= Gonna Meet a Rockstar =

Gonna Meet A Rockstar was a 30-minute program on Canada's Much Music that gave fans of an artist or band a chance to spend the day with their idol. Rachel Perry, Namugenyi Kiwanuka and Bradford How were the hosts of many of the episodes. The lucky winner would have a Much Music VJ arrive at their door to surprise them with the news.

The Episodes Featured:
- Green Day - Filmed at the 2000 Vans Warped Tour at Molson Park in Barrie, Ontario.
- Barenaked Ladies - A winner spent the day playing mini-golf and arcade games with the band.

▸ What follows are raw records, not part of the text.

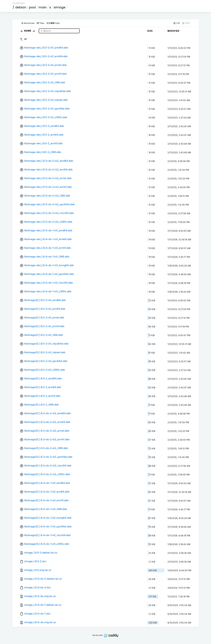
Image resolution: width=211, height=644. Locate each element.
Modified (174, 31)
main (42, 7)
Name (30, 31)
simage (60, 7)
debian (21, 7)
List (176, 23)
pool (32, 7)
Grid (186, 23)
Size (150, 31)
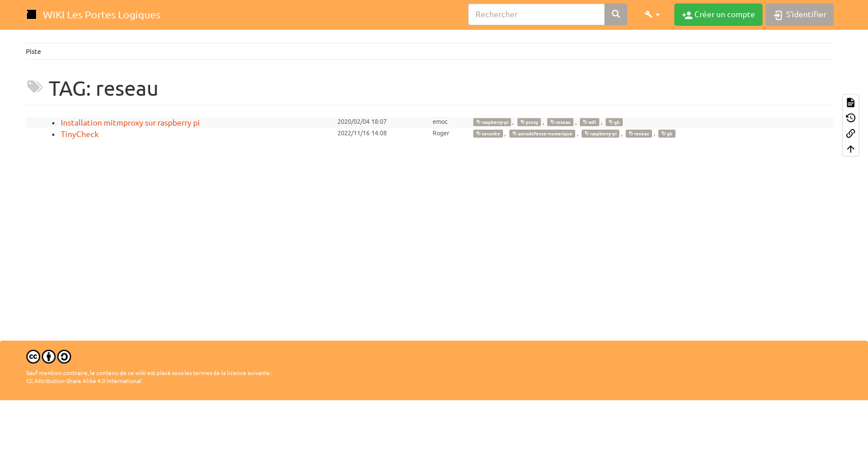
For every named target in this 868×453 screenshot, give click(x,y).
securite (488, 134)
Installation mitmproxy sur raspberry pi (130, 123)
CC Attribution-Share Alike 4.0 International (84, 381)
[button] (652, 14)
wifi (590, 122)
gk (614, 122)
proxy (529, 122)
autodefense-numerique (542, 134)
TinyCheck (80, 134)
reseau (560, 122)
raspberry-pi (492, 122)
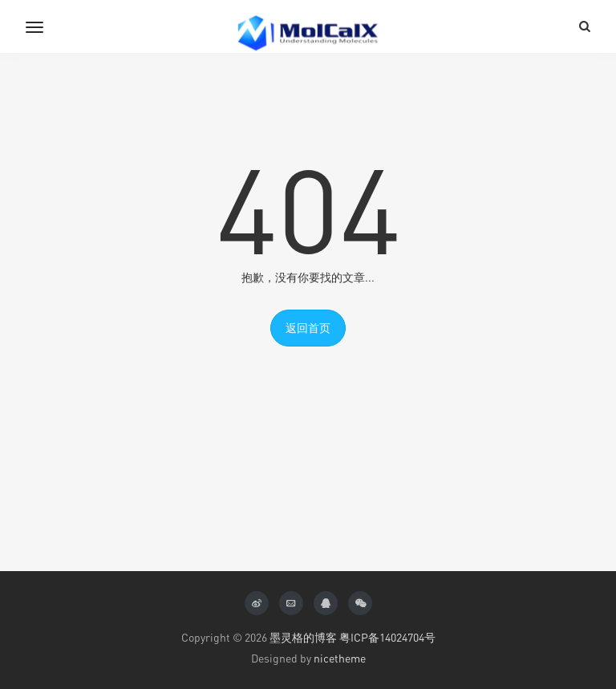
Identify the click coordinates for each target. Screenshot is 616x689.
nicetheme (339, 658)
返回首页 (308, 327)
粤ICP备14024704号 (387, 637)
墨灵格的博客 (303, 637)
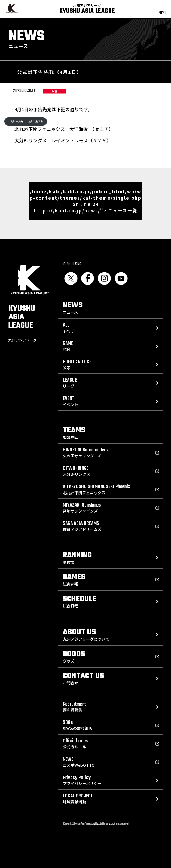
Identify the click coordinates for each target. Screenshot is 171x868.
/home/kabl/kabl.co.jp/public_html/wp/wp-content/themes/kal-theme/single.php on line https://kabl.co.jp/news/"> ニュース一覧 (85, 201)
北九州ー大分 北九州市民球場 (25, 121)
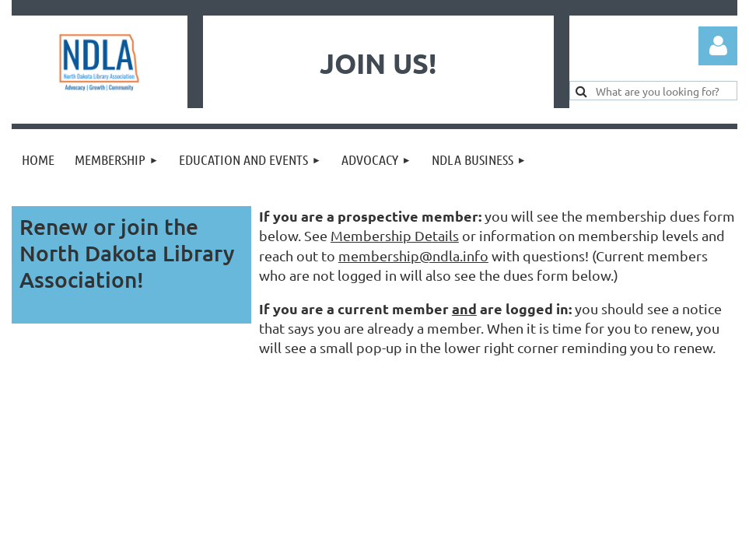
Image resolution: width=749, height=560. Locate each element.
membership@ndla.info (413, 255)
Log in (718, 46)
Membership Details (394, 235)
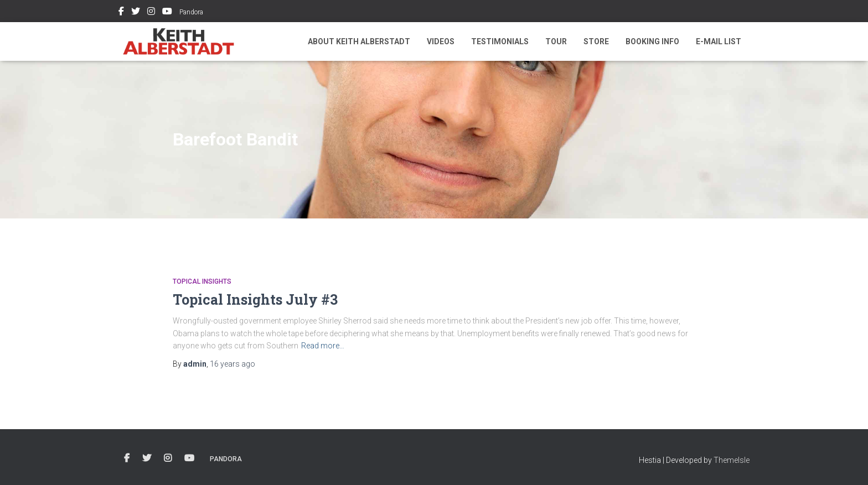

- Linkin Park - Filmed in New York City where they spent the day bowling and then played a live show in front of thousands.
- Papa Roach - Filmed at the Warehouse concert venue in Toronto, Ontario.
- Our Lady Peace - Filmed at Summersault in 2000 at Commonwealth Stadium in Edmonton, Alberta.
- Matthew Good Band - Filmed in the band's home town of Vancouver, British Columbia at a recording studio owned by Bryan Adams.
- Avril Lavigne - Filmed in Toronto, Ontario. They played arcade games and had pizza together with other band members.
- Everclear - Filmed in Salem, Massachusetts. They spend the day touring the famous witch museums.
- S Club 7 - A winner from Hamilton, Ontario goes to Los Angeles to meet S Club 7.
- Bif Naked - A winner goes shopping with Bif in Vancouver, British Columbia.
- Blink 182 - Winner Janel, from Newfoundland goes to Las Vegas to meet and greet with the band.